** THE EXERCISE **
In the thread on aligning x86 user copies, for what copy size does aligning look sufficient?

** PASSAGE PROVIDED **
........
There are still some variations between runs, which is
expected as was the same when I tested my patch or in
the not aligned case, but it's consistently better/higher than
the no align case. Looks really it's sufficient to align for the
higher than or equal 64 bytes copy case.

>
>             Linus
>
> ----
>
>    arch/x86/lib/copy_user_64.S | 17 +++++++++++++++++
>    1 file changed, 17 insertions(+)
>
>   diff --git a/arch/x86/lib/copy_user_64.S b/arch/x86/lib/copy_user_64.S
>   index fc9fb5d06174..1c3090af3807 100644
>   --- a/arch/x86/lib/copy_user_64.S
>   +++ b/arch/x86/lib/copy_user_64.S
>   @@ -74,6 +74,23 @@ SYM_FUNC_START(rep_movs_alternative)
>         _ASM_EXTABLE_UA( 0b, 1b)
>
>    .Llarge_movsq:
>   +     /* Do the first possibly unaligned word */
>   +0:   movq (%rsi),%rax
>   +1:   movq %rax,(%rdi)
>   +        _ASM_EXTABLE_UA( 0b, .Lcopy_user_tail)
>   +        _ASM_EXTABLE_UA( 1b, .Lcopy_user_tail)
>   +
>   +     /* What would be the offset to the aligned destination? */
>   +     leaq 8(%rdi),%rax
>   +     andq $-8,%rax
>   +     subq %rdi,%rax
>   +
>   +     /* .. and update pointers and count to match */
>   +     addq %rax,%rdi
>   +     addq %rax,%rsi
>   +     subq %rax,%rcx
>   +
>   +     /* make %rcx contain the number of words, %rax the remainder */
>         movq %rcx,%rax
>         shrq $3,%rcx
>         andl $7,%eax
>

* Herton Krzesinski <hkrzesin@redhat.com> wrote:

> On Fri, Mar 14, 2025 at 4:06 PM Linus Torvalds
> <torvalds@linux-foundation.org> wrote:
> >
> > On Fri, 14 Mar 2025 at 07:53, Herton R. Krzesinski <herton@redhat.com> wrote:
> > >
> > > --- a/arch/x86/include/asm/uaccess_64.h
> > > +++ b/arch/x86/include/asm/uaccess_64.h
> > > @@ -130,7 +130,7 @@ copy_user_generic(void *to, const void *from, unsigned long len)
> > >                 "2:\n"
> > >                 _ASM_EXTABLE_UA(1b, 2b)
> > >                 :"+c" (len), "+D" (to), "+S" (from), ASM_CALL_CONSTRAINT
> > > -               : : "memory", "rax");
> > > +               : : "memory", "rax", "rdx", "r8");
> >
> > Please don't penalize the caller with the extra clobbers.
> >
> > Maybe it doesn't matter - these functions are marked always_inline,
> > but they aren't inlined in very many places and maybe those places
> > have registers to spare - but let's not penalize the FSRM case anyway.
> >
> > And we do call it "rep_movs_alternative", so let's keep it close to
> > "rep movs" semantics (yes, we already clobber %rax, but let's not make
> > it worse).
> >
> > As to the actual change to rep_movs - that should be done differently
> > too. In particular, I doubt it makes any sense to try to align the
> > destination for small writes or for the ERMS case when we use 'rep
> > movsb', so I think this should all go into just the ".Llarge_movsq"
........
** MATERIAL SHOWN **
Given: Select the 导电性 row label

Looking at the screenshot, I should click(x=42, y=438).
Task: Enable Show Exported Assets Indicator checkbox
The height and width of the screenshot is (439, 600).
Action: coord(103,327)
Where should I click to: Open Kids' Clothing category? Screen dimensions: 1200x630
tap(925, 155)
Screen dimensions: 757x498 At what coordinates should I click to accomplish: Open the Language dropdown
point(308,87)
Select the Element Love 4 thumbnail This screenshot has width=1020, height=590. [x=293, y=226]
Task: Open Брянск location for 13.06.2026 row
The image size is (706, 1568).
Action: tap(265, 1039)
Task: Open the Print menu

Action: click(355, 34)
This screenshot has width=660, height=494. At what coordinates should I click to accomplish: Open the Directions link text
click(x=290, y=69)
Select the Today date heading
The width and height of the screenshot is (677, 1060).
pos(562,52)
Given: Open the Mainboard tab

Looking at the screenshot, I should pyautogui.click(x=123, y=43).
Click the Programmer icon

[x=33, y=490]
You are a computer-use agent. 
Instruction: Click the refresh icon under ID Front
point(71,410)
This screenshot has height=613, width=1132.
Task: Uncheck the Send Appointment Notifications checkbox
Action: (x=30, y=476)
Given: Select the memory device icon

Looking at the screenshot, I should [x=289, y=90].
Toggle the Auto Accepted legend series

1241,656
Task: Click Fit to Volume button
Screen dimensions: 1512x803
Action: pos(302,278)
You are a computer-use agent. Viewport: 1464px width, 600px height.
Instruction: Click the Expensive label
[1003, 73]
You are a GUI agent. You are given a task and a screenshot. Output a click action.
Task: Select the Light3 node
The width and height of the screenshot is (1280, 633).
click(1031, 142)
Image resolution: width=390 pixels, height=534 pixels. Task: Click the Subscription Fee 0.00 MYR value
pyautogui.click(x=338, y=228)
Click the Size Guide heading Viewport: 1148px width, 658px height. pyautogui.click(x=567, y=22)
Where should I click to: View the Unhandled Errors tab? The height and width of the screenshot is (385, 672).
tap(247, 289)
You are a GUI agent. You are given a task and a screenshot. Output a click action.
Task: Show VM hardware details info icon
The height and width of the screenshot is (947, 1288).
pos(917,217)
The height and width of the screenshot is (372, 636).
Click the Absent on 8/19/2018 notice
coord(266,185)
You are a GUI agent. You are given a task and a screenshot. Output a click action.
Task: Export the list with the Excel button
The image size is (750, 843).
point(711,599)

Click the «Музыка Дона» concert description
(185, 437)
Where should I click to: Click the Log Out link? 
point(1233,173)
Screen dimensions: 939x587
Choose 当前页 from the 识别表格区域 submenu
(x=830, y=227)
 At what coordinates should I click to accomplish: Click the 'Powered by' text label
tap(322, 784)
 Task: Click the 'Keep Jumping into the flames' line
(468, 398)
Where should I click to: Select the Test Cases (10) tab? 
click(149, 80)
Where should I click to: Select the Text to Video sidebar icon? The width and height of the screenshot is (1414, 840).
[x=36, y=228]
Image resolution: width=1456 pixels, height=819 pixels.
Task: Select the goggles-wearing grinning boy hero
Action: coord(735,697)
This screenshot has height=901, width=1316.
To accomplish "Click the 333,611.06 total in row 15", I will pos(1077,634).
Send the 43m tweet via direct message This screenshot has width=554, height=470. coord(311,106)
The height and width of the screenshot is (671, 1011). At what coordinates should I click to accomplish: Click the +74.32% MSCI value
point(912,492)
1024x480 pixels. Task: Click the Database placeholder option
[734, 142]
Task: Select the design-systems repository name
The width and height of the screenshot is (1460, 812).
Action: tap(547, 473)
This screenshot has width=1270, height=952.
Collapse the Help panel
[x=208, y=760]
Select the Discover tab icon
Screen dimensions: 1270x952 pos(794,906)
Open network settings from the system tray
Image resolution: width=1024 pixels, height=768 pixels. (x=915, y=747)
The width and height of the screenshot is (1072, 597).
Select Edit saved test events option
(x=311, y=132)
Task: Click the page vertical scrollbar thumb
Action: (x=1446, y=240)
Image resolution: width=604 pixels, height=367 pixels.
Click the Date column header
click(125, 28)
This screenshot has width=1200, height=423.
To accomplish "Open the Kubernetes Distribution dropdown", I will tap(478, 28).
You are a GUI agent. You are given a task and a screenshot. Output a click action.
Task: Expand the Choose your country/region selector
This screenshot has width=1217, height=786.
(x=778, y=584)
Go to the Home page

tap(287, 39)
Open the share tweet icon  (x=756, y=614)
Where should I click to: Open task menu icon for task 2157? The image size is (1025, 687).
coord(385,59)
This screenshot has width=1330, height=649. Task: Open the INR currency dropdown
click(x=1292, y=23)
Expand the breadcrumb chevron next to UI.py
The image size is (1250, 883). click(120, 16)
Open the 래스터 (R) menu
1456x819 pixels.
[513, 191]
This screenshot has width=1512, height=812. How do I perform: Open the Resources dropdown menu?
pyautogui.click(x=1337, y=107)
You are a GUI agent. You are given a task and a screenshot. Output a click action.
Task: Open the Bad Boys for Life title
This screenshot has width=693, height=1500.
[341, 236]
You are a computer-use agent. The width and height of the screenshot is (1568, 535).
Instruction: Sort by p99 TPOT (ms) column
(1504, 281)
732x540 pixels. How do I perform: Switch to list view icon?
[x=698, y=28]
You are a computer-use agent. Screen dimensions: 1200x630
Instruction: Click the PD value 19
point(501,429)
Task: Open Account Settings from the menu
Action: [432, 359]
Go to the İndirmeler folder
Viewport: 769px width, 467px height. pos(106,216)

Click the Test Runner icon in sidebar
........
** CORRECT RESULT **
Copies of 64 bytes or more.